US stocks are lower as fiscal policy remains up in the air, high energy costs are now a given, no one can answer how long peak supply chain constraint problems will last, global growth concerns for the upcoming quarter continue to worsen, all while the what was the never-ending safety net of central bank stimulus seems poised to end soon. Last week, Wall Street finally saw the S&P 500 index give back 5% in an intra-day move and now everyone wants to find out if we will see a 10% drop from record high territory before the bulls roar back. The Nasdaq is the punching bag as global bond yields rise and as many investors anticipate the cyclical rotation trade will become the playbook after the DC debt drama.
The outlook has many risks and growth will decrease slightly, but stagflation is not one of them. As long as demand remains strong from the consumer and business, perma-bulls should not lose sleep over the next year.
Debt
President Biden’s comments over the debt ceiling was a reminder of how far apart Democrats and Republicans are over increasing the country’s borrowing limit. Congress will undoubtedly bring the US to the brink of failing its debt for the first time ever, before some agreement is reached. Dragging the debt ceiling as close to the October 18th deadline will undoubtedly unnerve some investors.

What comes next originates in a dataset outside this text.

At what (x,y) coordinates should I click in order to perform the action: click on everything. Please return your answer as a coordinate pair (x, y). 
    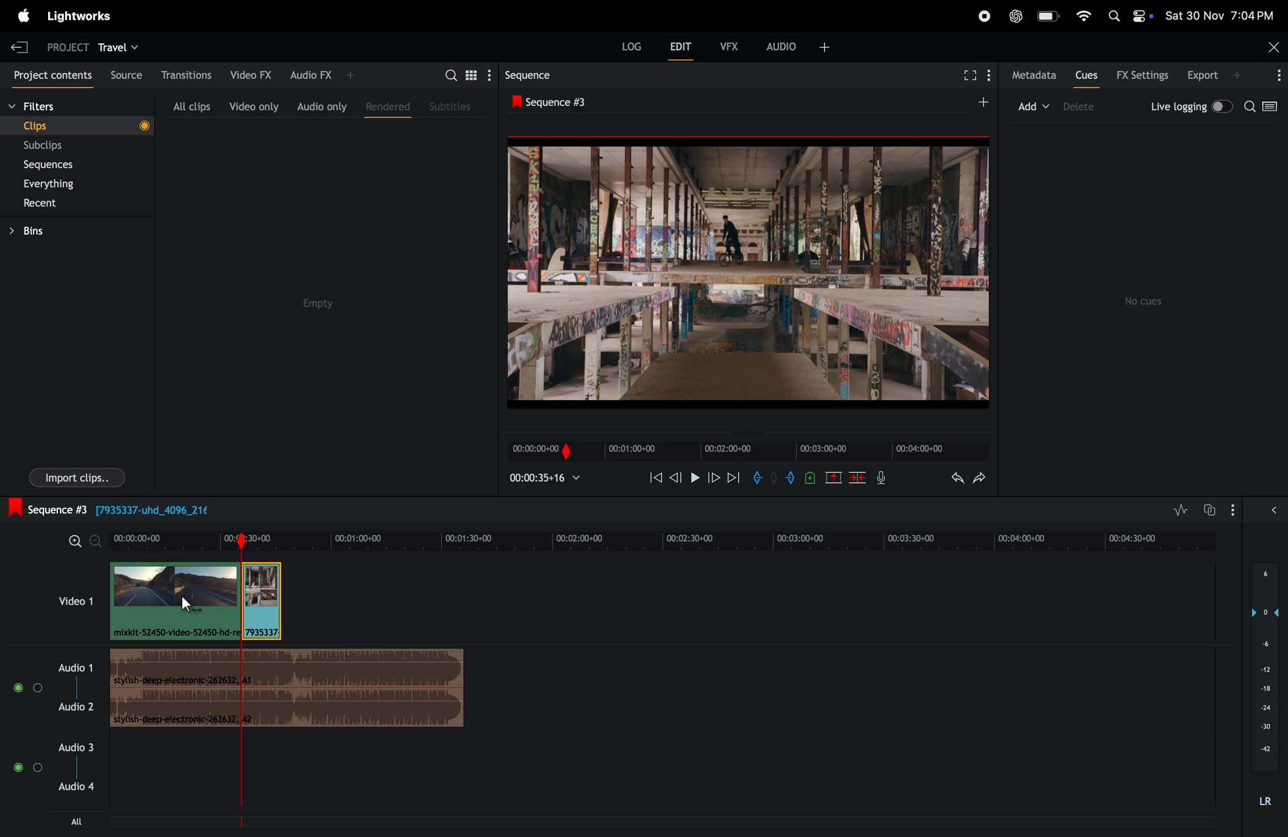
    Looking at the image, I should click on (65, 183).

DC looks like it is poised for a couple more weeks of posturing before Democrats trim the $3.5 trillion spending bill. Risk appetite is struggling as the blue wave’s last major initiative will likely be chopped down to something closer to $2 trillion and while markets widely anticipate a Fed taper announcement on November 3rd.
FX
The dollar is lower across the board, but undoubtedly still king. The dollar still looks bullish over the short-term as risks to the outlook from Evergrande and tensions between Xi/Biden will drive safe-haven flows, while inflationary pressures will keep the Treasury curve steepener trade going. If EUR/USD has 1.1550 breached, momentum selling could peak around the 1.14 level.